_给定指令_:
把下面以包含“The image size is (1352, 896).”的那一行开头、以包含“I will pos(50,283).”的那一行结尾的几行（首尾两行都算在内）放进一个两列 CSV，列名分别为“原文”和“答案”。每段文字与它的答案合占一行，各自放在一个带引号的字段里，其中的换行一律改成空格。

_任务材料_:
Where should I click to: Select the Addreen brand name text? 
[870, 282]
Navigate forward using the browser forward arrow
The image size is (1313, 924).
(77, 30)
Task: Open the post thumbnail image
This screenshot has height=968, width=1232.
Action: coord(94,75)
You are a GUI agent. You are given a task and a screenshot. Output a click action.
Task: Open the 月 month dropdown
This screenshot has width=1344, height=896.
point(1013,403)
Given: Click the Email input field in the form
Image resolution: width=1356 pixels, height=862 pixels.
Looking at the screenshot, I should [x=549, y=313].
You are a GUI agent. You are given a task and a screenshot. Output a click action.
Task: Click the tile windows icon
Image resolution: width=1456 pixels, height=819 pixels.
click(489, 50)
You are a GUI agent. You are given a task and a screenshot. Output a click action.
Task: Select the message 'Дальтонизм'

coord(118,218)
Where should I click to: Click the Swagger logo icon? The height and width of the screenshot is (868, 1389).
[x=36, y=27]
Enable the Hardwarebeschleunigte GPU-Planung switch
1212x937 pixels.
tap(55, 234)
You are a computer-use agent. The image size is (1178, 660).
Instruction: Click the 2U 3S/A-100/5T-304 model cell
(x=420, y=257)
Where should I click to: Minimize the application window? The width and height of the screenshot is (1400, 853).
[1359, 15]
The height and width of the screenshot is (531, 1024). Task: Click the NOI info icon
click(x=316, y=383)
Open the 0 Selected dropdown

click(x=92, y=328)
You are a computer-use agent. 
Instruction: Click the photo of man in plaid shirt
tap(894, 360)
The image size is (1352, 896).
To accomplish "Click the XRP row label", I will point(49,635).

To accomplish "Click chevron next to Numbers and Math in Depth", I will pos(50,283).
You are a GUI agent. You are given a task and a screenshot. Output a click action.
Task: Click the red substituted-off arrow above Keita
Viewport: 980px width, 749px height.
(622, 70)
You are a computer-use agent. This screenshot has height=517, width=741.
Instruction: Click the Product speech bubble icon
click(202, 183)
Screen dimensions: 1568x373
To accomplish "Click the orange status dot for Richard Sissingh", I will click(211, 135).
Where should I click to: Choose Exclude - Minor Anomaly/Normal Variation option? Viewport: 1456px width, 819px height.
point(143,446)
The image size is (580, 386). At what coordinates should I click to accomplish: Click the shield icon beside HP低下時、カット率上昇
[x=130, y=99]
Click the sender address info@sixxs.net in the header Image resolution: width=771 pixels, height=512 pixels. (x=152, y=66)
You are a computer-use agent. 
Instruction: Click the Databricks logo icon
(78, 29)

_本题解答_:
原文,答案
"The image size is (1352, 896). To accomplish ""Click the XRP row label"",","I will point(49,635)."
"To accomplish ""Click chevron next to Numbers and Math in Depth"",","I will pos(50,283)."